Regarding the regional criteria, four votes had to be cast for certain regional groups: two for Asian candidates and two for Eastern European candidates.

Regarding the gender criteria, three votes had to be cast for male candidates.

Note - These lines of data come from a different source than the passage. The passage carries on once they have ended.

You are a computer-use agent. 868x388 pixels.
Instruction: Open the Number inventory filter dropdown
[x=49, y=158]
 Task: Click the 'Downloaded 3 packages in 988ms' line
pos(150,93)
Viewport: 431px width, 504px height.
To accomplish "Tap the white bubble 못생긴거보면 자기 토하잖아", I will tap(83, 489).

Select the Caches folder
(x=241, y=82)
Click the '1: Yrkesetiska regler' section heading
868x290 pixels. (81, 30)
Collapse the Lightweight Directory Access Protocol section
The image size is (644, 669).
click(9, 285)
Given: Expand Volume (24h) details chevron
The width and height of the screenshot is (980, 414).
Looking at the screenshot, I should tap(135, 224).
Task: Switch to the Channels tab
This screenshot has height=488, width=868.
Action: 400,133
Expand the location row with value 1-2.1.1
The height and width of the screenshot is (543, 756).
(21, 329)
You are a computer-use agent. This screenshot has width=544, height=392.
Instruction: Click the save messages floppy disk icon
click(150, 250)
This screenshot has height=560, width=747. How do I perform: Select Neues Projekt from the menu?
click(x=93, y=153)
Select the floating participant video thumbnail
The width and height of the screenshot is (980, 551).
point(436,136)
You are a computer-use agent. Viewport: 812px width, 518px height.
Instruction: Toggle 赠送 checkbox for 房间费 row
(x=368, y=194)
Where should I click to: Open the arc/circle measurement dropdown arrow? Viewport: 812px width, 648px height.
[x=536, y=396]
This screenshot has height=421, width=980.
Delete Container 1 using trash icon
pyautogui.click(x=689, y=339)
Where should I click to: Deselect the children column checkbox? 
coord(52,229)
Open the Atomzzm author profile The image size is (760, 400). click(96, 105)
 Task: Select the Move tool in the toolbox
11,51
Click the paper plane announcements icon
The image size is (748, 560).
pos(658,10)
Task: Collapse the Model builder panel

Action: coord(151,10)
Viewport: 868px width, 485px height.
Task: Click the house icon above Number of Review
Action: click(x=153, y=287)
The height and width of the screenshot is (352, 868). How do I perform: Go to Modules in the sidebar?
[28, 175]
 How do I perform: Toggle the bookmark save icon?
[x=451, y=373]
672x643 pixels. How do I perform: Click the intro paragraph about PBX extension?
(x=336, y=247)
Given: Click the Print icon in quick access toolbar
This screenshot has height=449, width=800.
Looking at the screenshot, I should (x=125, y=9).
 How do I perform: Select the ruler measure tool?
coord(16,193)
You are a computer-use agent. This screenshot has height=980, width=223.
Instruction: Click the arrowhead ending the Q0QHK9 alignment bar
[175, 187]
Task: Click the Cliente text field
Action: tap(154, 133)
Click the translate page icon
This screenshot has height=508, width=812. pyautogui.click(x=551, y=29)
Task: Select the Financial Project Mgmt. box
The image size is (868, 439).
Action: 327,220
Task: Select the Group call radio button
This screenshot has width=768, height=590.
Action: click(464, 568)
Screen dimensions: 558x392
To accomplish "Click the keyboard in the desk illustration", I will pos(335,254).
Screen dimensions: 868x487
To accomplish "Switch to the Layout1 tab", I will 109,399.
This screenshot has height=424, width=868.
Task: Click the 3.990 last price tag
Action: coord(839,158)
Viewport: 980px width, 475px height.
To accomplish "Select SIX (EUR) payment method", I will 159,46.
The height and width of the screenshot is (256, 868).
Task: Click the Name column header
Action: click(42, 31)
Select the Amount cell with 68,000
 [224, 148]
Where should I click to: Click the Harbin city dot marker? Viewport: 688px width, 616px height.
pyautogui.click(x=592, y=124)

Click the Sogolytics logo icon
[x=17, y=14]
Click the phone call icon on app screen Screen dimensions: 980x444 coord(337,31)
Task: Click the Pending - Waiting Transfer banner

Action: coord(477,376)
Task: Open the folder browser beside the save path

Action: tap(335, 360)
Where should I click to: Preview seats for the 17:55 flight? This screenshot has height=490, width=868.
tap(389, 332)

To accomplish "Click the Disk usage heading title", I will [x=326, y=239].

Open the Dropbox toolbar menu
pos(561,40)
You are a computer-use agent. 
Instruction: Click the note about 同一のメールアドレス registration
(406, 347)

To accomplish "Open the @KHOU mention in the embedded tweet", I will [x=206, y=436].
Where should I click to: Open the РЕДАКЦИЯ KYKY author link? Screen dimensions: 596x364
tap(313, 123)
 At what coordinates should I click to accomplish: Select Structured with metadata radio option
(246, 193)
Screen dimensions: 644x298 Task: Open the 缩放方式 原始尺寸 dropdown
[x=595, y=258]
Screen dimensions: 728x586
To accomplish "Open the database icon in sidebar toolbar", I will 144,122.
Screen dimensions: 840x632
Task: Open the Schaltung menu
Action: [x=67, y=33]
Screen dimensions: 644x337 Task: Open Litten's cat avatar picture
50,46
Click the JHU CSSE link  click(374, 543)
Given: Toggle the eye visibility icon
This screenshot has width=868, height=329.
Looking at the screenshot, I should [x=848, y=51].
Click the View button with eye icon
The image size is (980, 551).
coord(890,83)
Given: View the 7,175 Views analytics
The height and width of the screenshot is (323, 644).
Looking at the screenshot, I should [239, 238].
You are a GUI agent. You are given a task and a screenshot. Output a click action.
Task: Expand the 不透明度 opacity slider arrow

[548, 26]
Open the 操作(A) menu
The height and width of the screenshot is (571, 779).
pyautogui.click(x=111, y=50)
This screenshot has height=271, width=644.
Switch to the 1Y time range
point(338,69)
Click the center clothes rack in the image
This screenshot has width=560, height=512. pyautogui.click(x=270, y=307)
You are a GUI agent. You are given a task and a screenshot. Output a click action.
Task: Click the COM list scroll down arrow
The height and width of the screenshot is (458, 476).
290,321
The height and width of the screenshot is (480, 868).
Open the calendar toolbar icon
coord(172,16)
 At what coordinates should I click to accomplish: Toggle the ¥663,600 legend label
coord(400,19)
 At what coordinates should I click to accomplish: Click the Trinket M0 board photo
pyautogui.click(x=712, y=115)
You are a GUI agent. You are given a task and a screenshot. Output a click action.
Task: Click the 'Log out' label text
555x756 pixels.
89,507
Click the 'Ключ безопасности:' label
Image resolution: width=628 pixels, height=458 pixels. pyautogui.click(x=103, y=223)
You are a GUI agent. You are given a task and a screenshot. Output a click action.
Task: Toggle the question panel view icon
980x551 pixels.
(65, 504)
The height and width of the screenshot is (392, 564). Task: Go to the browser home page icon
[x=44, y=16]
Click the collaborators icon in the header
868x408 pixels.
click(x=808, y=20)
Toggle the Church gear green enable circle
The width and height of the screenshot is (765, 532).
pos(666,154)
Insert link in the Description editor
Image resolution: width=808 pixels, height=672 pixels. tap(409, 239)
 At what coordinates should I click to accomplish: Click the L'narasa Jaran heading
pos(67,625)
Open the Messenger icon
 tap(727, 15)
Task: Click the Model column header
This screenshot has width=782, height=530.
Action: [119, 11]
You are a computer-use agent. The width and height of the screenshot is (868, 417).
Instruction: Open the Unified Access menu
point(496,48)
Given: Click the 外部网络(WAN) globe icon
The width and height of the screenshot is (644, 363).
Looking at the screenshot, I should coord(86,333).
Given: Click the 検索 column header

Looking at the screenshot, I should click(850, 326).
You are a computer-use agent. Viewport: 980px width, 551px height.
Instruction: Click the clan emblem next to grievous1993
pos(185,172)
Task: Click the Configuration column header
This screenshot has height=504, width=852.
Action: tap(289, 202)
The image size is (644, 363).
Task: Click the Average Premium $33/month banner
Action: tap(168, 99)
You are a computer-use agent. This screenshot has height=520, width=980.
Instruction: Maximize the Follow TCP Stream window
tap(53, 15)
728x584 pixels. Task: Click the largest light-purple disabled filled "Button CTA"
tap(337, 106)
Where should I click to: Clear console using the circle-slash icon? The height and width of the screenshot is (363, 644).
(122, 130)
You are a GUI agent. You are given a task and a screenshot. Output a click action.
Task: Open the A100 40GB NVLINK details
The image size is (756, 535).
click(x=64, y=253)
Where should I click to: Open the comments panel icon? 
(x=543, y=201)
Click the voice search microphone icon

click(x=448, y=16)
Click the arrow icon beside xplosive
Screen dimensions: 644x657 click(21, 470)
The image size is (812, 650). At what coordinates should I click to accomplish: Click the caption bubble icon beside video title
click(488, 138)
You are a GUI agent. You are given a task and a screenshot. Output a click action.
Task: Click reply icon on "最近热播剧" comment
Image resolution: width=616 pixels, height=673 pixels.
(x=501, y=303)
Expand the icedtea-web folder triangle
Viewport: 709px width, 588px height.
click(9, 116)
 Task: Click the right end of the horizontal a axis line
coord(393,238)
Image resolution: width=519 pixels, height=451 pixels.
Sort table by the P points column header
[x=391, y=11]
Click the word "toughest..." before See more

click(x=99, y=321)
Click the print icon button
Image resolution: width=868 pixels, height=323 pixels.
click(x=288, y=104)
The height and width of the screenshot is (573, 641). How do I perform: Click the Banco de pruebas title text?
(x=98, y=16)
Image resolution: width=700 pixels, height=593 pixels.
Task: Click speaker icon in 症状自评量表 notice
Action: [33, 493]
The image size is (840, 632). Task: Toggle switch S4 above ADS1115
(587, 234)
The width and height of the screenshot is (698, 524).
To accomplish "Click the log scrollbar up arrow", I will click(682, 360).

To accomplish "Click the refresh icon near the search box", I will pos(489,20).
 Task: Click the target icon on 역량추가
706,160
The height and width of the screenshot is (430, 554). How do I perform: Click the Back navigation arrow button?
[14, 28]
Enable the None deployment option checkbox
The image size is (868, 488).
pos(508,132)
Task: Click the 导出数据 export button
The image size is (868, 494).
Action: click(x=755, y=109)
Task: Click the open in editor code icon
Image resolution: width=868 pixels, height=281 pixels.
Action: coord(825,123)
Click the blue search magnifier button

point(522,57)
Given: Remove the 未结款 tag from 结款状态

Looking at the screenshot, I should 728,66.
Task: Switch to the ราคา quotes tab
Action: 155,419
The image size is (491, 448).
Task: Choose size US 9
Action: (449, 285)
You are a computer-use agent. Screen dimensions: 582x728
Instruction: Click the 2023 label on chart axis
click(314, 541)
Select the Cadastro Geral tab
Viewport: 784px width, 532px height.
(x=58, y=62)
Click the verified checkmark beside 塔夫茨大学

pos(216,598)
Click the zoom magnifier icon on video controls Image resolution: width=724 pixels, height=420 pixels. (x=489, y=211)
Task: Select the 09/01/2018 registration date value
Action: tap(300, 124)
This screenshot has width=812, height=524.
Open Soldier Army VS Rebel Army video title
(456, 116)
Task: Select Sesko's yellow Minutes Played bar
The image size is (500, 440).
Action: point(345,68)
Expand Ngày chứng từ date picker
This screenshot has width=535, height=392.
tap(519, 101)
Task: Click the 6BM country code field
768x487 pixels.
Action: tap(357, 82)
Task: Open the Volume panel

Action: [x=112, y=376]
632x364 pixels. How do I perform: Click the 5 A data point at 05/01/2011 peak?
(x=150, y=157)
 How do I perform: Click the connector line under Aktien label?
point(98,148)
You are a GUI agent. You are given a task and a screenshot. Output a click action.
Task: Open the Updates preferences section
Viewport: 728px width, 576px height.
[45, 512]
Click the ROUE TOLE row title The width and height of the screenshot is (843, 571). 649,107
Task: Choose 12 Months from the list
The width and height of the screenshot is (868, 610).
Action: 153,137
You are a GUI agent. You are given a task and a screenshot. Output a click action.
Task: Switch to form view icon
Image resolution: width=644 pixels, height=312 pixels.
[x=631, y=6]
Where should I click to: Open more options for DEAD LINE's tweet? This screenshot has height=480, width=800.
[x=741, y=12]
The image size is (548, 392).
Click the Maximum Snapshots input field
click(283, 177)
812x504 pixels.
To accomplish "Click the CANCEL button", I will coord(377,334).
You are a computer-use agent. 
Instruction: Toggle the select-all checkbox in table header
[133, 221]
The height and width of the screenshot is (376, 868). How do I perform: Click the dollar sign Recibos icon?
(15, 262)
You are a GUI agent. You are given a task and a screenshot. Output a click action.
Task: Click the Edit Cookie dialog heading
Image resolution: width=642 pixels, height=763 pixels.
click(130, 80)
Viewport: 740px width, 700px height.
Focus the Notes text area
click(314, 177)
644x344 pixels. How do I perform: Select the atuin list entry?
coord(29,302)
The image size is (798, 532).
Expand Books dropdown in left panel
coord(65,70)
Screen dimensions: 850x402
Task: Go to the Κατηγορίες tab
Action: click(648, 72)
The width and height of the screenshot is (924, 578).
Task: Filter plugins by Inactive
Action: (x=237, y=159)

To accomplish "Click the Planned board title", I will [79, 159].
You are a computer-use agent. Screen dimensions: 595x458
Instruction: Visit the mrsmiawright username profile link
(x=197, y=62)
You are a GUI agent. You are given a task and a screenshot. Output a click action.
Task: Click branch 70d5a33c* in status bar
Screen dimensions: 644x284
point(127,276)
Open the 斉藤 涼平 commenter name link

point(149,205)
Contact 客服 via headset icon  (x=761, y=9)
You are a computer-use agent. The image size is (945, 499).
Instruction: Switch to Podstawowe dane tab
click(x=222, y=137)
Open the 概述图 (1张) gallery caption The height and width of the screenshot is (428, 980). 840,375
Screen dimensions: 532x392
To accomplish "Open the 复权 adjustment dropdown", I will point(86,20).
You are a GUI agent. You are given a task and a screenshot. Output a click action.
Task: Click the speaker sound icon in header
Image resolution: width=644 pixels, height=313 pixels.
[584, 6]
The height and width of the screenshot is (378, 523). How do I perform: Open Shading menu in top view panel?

The minimum voting requirements are updated after each ballot to account for the judges already elected. The regional and gender requirements are dropped either if they can no longer be (jointly) fulfilled, or if after four ballots not all seats are filled. The List A or B requirement remains active until a sufficient number of judges has been elected from each list.

== Ballots ==
The ballot results were as follows:

| Candidate | Nationality | 4 December 2023 |  | 5 December 2023 |  |  |  |  |  | 6 December 2023 |  |  |
| 1st ballot | 2nd ballot | 3rd ballot | 4th ballot | 5th ballot | 6th ballot | 7th ballot | 8th ballot | 9th ballot | 10th ballot | 11th ballot |
| Valid votes cast |  | 114 | 117 | 116 | 121 | 123 | 123 | 120 | 123 | 119 | 122 | 122 |
| Two-thirds majority |  | 76 | 78 | 78 | 81 | 82 | 82 | 80 | 82 | 80 | 82 | 82 |
| Erdenebalsuren Damdin | Mongolia | 81 | elected |  |  |  |  |  |  |  |  |  |
| Iulia Antoanella Motoc | Romania | 71 | 78 | elected |  |  |  |  |  |  |  |  |
| Nicolas Guillou | France | 65 | 70 | 67 | 71 | 79 | 84 | elected |  |  |  |  |
| Beti Hohler | Slovenia | 56 | 62 | 61 | 60 | 67 | 71 | 71 | 82 | elected |  |  |
| Haykel Ben Mahfoudh | Tunisia | 57 | 62 | 51 | 58 | 67 | 68 | 69 | 76 | 74 | 86 | elected |
| Keebong Paek | South Korea | 75 | 65 | 69 | 79 | 77 | 81 | 75 | 77 | 75 | 81 | 83 |
| Andres Parmas [et] | Estonia | 57 | 59 | 51 | 53 | 53 | 55 | 50 | 52 | 46 | 55 | 39 |
| Clarence Nelson | Samoa | 73 | 58 | 54 | 52 | 43 | 43 | 32 | 34 | 30 | 5 | withdrawn |
| Andriamanankadrianana Rajaona | Madagascar | 34 | 30 | 35 | 32 | 37 | 32 | 31 | 32 | withdrawn |  |  |
| Ute Hohoff [de] | Germany | 32 | 30 | 26 | 22 | 19 | 19 | 16 | withdrawn |  |  |  |
| Mirjana Lazarova Trajkovska | North Macedonia | 39 | 32 | 26 | 25 | 17 | 16 | withdrawn |  |  |  |  |
| Pavel Zeman [cs] | Czech Republic | 25 | 24 | 15 | 17 | 12 | withdrawn |  |  |  |  |  |
| Adélaïde Dembélé [Wikidata] | Burkina Faso | 14 | 8 | 5 | 7 | withdrawn |  |  |  |  |  |  |

The minimum voting requirements are imposed on the ballots cast, not on the results. Thus, there is no guarantee that a corresponding number of judges is elected. However, in this election this was the case:

| Criterion | Initial minimal voting requirement | Corresponding number of judges elected? |
| List A | 1 | Yes, after 1st ballot |
| List B | 1 | Yes, after 2nd ballot |
| Asian | 2 | Yes, after 11th ballot |
| Eastern European | 2 | Yes, after 8th ballot |
| Male | 3 | Yes, after 10th ballot |

Note that the minimum voting requirements according to region and gender were dropped after the 4th ballot and were thus no longer being imposed when a second Asian, second Eastern European and third male judge were elected in the 11th, 8th and 10th ballot, respectively.